- EXERCISE BRIEF -
For the entries that follow, restate word for word the line containing "[Auf Facebook folgen] (81, 2528)", the line containing "[Share on Email] (91, 2445)", and every line that lies between them.

- SUPPLIED ENTRIES -

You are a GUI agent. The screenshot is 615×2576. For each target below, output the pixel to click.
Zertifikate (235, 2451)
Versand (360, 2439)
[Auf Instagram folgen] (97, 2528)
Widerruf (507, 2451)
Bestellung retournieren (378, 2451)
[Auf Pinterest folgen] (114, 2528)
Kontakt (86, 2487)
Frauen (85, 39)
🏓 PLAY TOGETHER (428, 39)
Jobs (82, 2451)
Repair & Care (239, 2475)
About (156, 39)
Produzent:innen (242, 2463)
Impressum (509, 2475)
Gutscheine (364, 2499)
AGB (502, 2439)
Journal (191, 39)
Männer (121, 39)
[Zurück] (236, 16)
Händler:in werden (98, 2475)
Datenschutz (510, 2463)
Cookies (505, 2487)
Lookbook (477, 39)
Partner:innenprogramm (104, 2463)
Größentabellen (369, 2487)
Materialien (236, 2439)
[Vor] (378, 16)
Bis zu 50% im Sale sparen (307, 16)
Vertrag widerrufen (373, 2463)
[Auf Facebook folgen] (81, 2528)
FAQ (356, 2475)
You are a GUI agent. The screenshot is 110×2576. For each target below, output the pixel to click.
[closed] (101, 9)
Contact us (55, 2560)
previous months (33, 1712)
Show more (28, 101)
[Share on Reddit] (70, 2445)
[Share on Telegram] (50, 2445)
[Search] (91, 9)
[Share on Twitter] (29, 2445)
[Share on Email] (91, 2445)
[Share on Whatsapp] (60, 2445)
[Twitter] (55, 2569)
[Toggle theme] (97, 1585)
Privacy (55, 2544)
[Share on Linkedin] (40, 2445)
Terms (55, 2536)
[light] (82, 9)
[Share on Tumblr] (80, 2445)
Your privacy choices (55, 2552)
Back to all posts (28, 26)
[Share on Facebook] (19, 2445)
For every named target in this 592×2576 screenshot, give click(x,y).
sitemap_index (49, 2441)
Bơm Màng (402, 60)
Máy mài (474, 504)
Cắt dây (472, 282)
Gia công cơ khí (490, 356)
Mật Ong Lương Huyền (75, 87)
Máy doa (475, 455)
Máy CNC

- ANSWER SPACE -
[Auf Facebook folgen] (81, 2528)
FAQ (356, 2475)
You are a GUI agent. The screenshot is 110×2576. For each target below, output the pixel to click.
[closed] (101, 9)
Contact us (55, 2560)
previous months (33, 1712)
Show more (28, 101)
[Share on Reddit] (70, 2445)
[Share on Telegram] (50, 2445)
[Search] (91, 9)
[Share on Twitter] (29, 2445)
[Share on Email] (91, 2445)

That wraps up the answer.